▼

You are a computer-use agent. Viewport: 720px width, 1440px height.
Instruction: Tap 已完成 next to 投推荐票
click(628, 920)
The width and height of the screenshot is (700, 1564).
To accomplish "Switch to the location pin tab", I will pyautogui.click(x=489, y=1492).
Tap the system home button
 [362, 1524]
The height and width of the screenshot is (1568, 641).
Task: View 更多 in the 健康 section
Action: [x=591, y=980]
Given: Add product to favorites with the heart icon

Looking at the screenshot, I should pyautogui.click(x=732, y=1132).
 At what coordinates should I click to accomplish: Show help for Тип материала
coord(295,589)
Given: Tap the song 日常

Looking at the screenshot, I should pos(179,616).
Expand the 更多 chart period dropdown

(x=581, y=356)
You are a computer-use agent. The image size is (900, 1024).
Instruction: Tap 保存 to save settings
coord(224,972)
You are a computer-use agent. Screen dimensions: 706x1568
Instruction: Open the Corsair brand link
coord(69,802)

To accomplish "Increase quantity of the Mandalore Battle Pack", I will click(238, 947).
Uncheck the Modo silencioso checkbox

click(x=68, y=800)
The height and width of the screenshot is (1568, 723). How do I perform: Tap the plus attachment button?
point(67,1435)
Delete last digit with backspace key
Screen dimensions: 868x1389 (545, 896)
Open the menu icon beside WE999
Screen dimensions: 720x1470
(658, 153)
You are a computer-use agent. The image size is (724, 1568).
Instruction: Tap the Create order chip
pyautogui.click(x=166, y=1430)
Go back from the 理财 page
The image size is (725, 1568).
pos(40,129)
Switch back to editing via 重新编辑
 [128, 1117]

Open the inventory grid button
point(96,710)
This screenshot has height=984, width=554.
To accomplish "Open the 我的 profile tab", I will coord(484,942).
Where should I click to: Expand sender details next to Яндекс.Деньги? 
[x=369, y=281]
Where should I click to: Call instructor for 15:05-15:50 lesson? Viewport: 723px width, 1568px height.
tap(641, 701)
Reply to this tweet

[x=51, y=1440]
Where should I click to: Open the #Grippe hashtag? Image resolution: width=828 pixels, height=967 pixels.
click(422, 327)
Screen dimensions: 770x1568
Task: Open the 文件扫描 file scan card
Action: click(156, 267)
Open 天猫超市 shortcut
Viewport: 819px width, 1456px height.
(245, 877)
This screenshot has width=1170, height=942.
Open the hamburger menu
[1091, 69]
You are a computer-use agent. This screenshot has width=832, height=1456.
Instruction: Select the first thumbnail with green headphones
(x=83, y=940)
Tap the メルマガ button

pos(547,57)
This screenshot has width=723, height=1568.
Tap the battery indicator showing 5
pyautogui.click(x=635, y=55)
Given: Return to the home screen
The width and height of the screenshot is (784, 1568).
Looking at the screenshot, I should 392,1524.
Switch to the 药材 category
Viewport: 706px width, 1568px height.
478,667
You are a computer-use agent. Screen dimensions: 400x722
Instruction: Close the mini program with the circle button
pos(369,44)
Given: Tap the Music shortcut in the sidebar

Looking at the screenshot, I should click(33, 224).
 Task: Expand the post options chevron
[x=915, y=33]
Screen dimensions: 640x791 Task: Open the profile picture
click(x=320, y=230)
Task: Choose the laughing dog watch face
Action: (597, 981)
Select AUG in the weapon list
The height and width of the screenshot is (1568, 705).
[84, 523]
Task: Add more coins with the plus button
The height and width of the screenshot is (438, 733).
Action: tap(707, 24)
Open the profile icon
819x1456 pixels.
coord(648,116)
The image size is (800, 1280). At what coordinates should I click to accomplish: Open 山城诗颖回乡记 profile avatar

▲

## Exercise
Copy all of the rows above, but swap every "Instruction" for "Command" and leave everything else unchanged.

## Written response
You are a computer-use agent. Viewport: 720px width, 1440px height.
Command: Tap 已完成 next to 投推荐票
click(628, 920)
The width and height of the screenshot is (700, 1564).
To accomplish "Switch to the location pin tab", I will pyautogui.click(x=489, y=1492).
Tap the system home button
 [362, 1524]
The height and width of the screenshot is (1568, 641).
Task: View 更多 in the 健康 section
Action: [x=591, y=980]
Given: Add product to favorites with the heart icon

Looking at the screenshot, I should pyautogui.click(x=732, y=1132).
 At what coordinates should I click to accomplish: Show help for Тип материала
coord(295,589)
Given: Tap the song 日常

Looking at the screenshot, I should pos(179,616).
Expand the 更多 chart period dropdown

(x=581, y=356)
You are a computer-use agent. The image size is (900, 1024).
Command: Tap 保存 to save settings
coord(224,972)
You are a computer-use agent. Screen dimensions: 706x1568
Command: Open the Corsair brand link
coord(69,802)

To accomplish "Increase quantity of the Mandalore Battle Pack", I will click(238, 947).
Uncheck the Modo silencioso checkbox

click(x=68, y=800)
The height and width of the screenshot is (1568, 723). How do I perform: Tap the plus attachment button?
point(67,1435)
Delete last digit with backspace key
Screen dimensions: 868x1389 (545, 896)
Open the menu icon beside WE999
Screen dimensions: 720x1470
(658, 153)
You are a computer-use agent. The image size is (724, 1568).
Command: Tap the Create order chip
pyautogui.click(x=166, y=1430)
Go back from the 理财 page
The image size is (725, 1568).
pos(40,129)
Switch back to editing via 重新编辑
 [128, 1117]

Open the inventory grid button
point(96,710)
This screenshot has height=984, width=554.
To accomplish "Open the 我的 profile tab", I will coord(484,942).
Where should I click to: Expand sender details next to Яндекс.Деньги? 
[x=369, y=281]
Where should I click to: Call instructor for 15:05-15:50 lesson? Viewport: 723px width, 1568px height.
tap(641, 701)
Reply to this tweet

[x=51, y=1440]
Where should I click to: Open the #Grippe hashtag? Image resolution: width=828 pixels, height=967 pixels.
click(422, 327)
Screen dimensions: 770x1568
Task: Open the 文件扫描 file scan card
Action: click(156, 267)
Open 天猫超市 shortcut
Viewport: 819px width, 1456px height.
(245, 877)
This screenshot has width=1170, height=942.
Open the hamburger menu
[1091, 69]
You are a computer-use agent. This screenshot has width=832, height=1456.
Command: Select the first thumbnail with green headphones
(x=83, y=940)
Tap the メルマガ button

pos(547,57)
This screenshot has width=723, height=1568.
Tap the battery indicator showing 5
pyautogui.click(x=635, y=55)
Given: Return to the home screen
The width and height of the screenshot is (784, 1568).
Looking at the screenshot, I should 392,1524.
Switch to the 药材 category
Viewport: 706px width, 1568px height.
478,667
You are a computer-use agent. Screen dimensions: 400x722
Command: Close the mini program with the circle button
pos(369,44)
Given: Tap the Music shortcut in the sidebar

Looking at the screenshot, I should click(33, 224).
 Task: Expand the post options chevron
[x=915, y=33]
Screen dimensions: 640x791 Task: Open the profile picture
click(x=320, y=230)
Task: Choose the laughing dog watch face
Action: (597, 981)
Select AUG in the weapon list
The height and width of the screenshot is (1568, 705).
[84, 523]
Task: Add more coins with the plus button
The height and width of the screenshot is (438, 733).
Action: tap(707, 24)
Open the profile icon
819x1456 pixels.
coord(648,116)
The image size is (800, 1280). At what coordinates should I click to accomplish: Open 山城诗颖回乡记 profile avatar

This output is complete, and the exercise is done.